Fraunhofer auf der Medtec 2016
Personalisierte Medizin durch additive Fertigung
Fraunhofer-Forscher haben ein besonders flexibles additives Fertigungsverfahren entwickelt, mit dem sich beispielsweise Knochenimplantate, Zahnersatz oder chirurgische Werkzeuge in nahezu beliebigem Design herstellen lassen.
Die kleine Arzneimittelfabrik neben dem Patientenbett ist nicht größer als ein Zwei-Euro-Stück. Ihre Leitungen und Kanäle sind nur wenige hundert Mikrometer groß. Sie mischt verschiedene Medikamente wie Schmerzmittel, Blutverdünner und Antibiotikum zusammen – kontinuierlich und exakt abgestimmt auf den aktuellen Gesundheitszustand des Patienten. Ein Zukunftsszenario moderner Mikroreaktionstechnik, das es heute so in Krankenhäusern noch nicht gibt. Das Fraunhofer-Institut für Keramische Technologien und Systeme IKTS in Dresden arbeitet daran, dass sich das in naher Zukunft ändert.

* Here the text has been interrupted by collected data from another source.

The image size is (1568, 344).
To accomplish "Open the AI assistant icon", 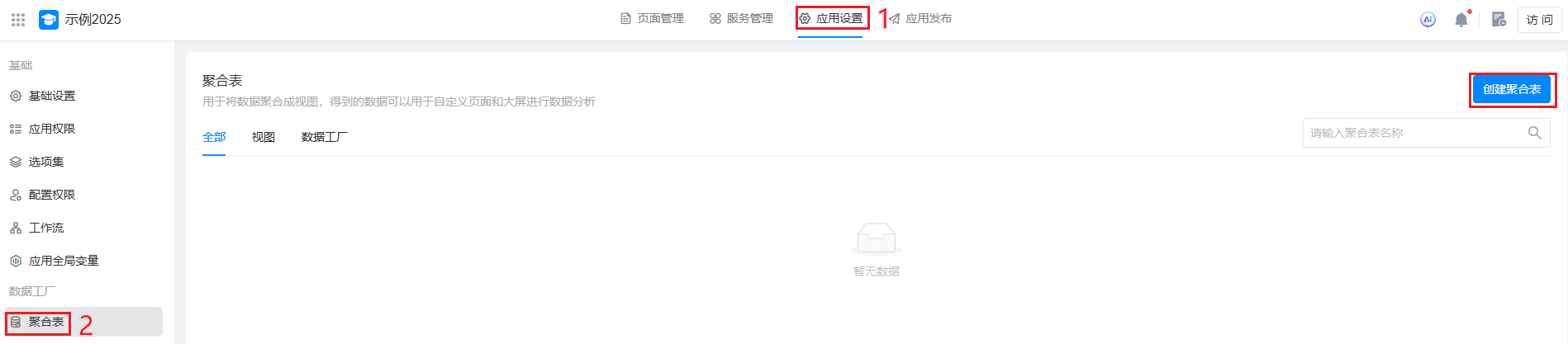I will coord(1428,19).
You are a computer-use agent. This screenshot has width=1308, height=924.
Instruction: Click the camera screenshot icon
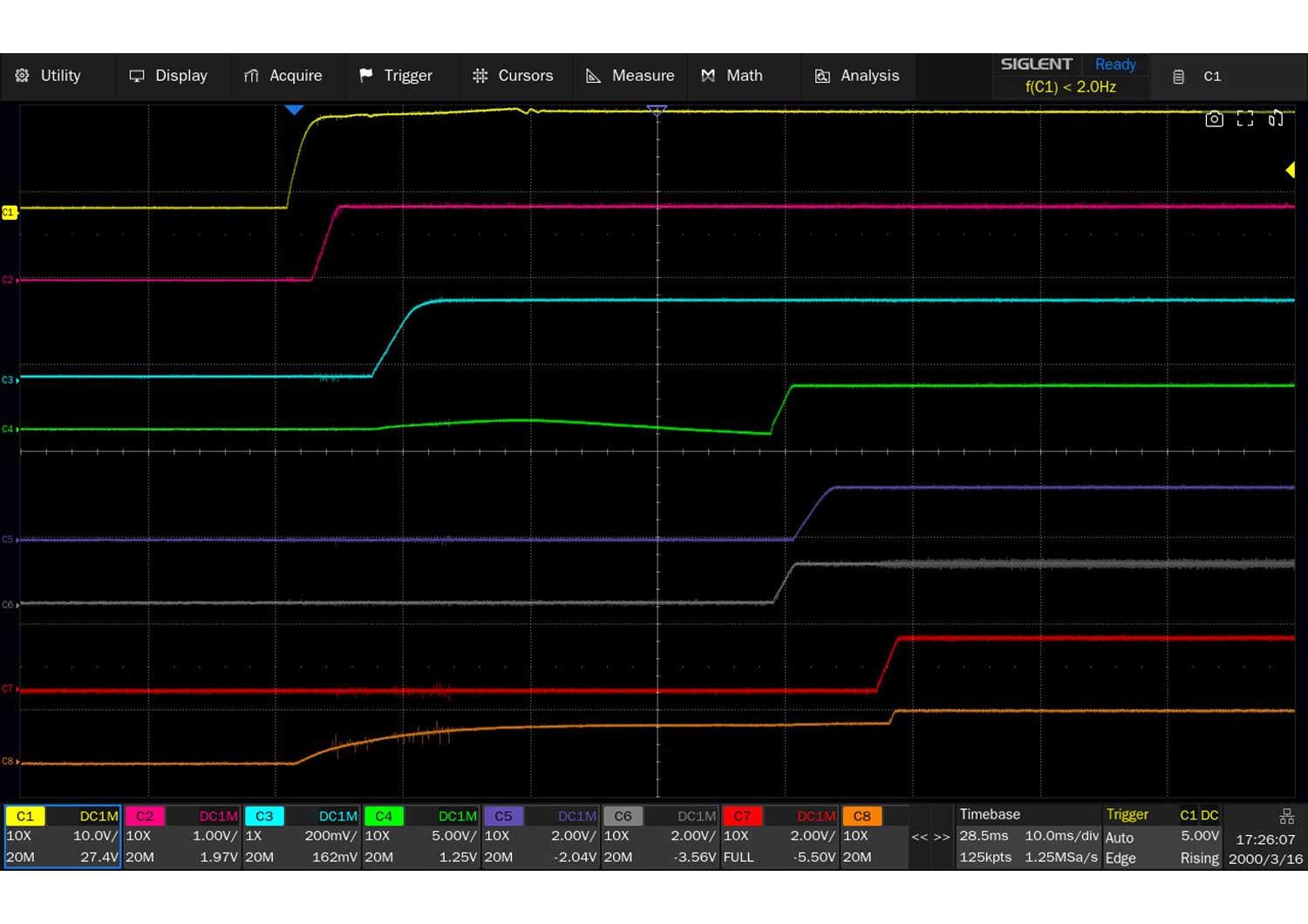click(x=1214, y=119)
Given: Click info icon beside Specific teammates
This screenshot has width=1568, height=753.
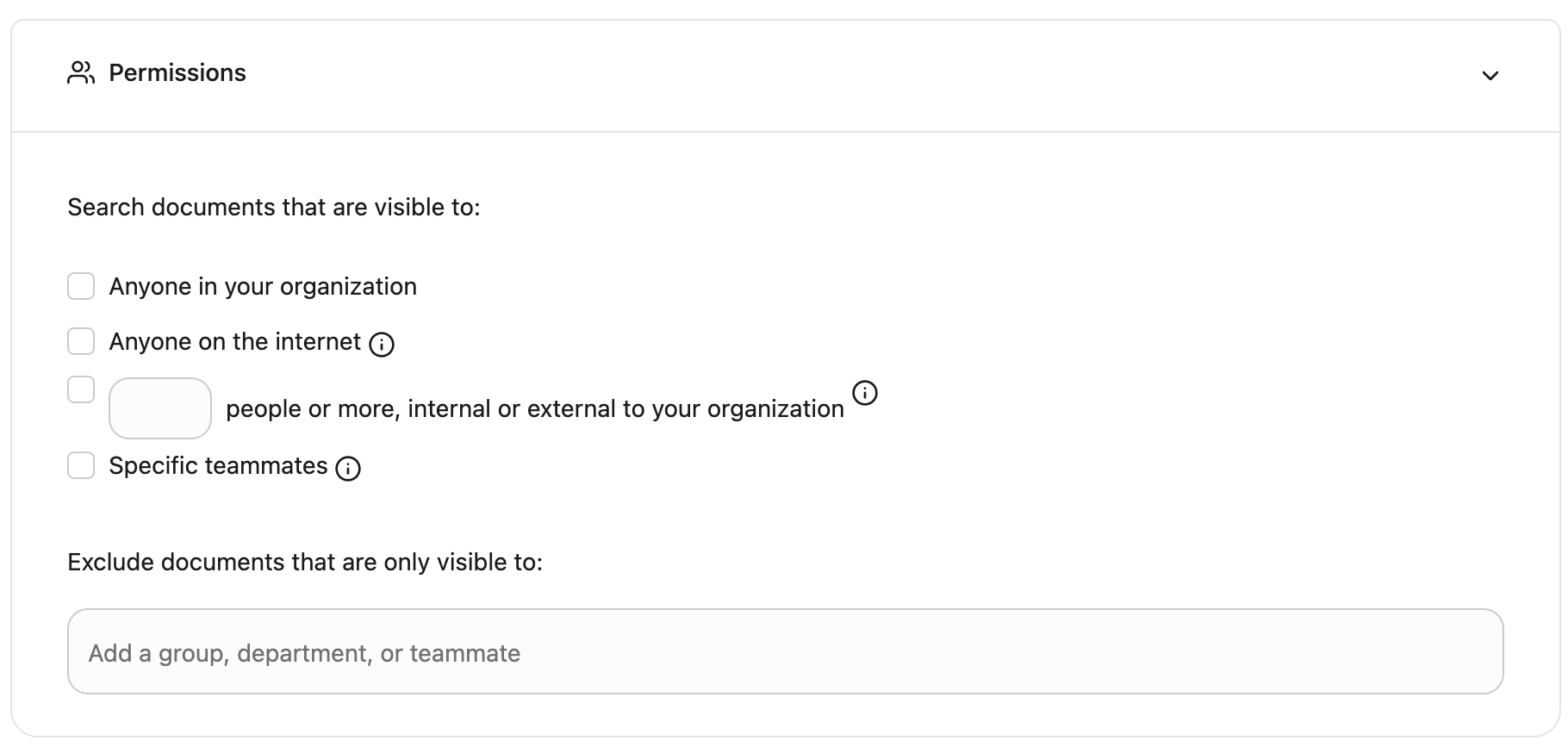Looking at the screenshot, I should tap(348, 469).
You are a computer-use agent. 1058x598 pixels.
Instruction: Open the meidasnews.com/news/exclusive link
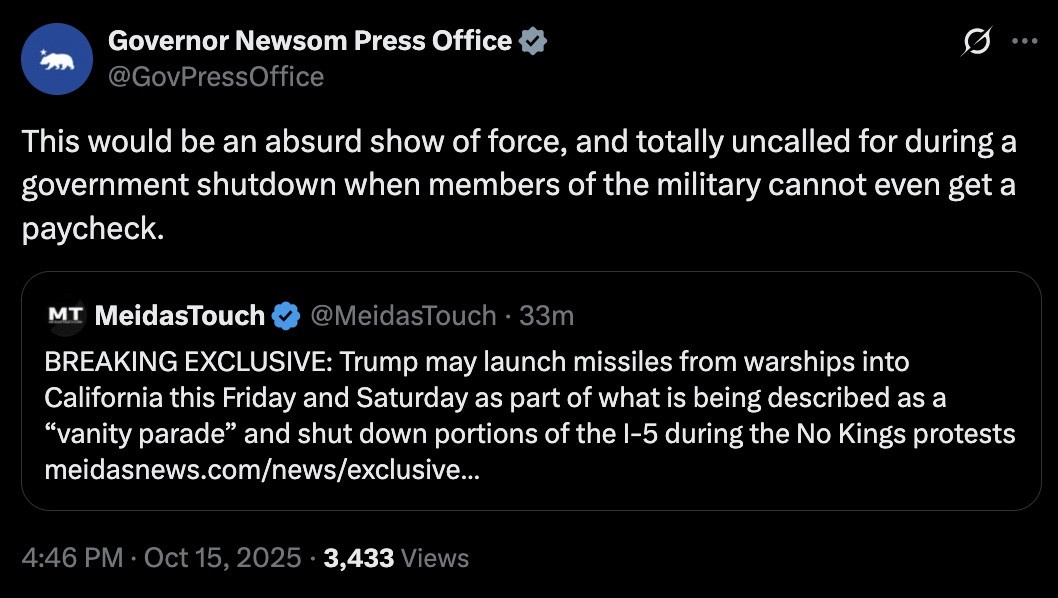tap(262, 470)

Die Dresdner Forscher setzen auf suspensionsbasierte, additive Fertigungsverfahren und deren Kombination mit anderen Produktionsmethoden, um Mikroreaktoren, aber auch Knochenimplantate, Zahnersatz oder chirurgische Werkzeuge herzustellen. Auf der Medtec (12. bis 14. April 2016) in Stuttgart präsentieren sie einen technologischen Ansatz, mit dem sich medizinische Bauteile in nahezu jedem beliebigen Design im 3D-Druck fertigen lassen. "Wir sind weder bei der Art noch bei der Farbe des Materials der gewünschten Bauteile limitiert. So lassen sich Keramiken, Gläser, Kunststoffe oder auch Metalle über thermoplastischen 3D-Druck verarbeiten. Ein weiterer Vorteil: Mehrere verschiedene Materialien können gleichzeitig gefertigt werden", schildert Dr. Tassilo Moritz vom IKTS-Geschäftsfeld Werkstoffe und Verfahren. Auf ihrer Laboranlage haben die Wissenschaftler bereits Bauteile aus Hochleistungskeramiken und Hartmetallen erfolgreich hergestellt. Jetzt suchen sie Partner, um ihre Technologie in die Praxis zu bringen.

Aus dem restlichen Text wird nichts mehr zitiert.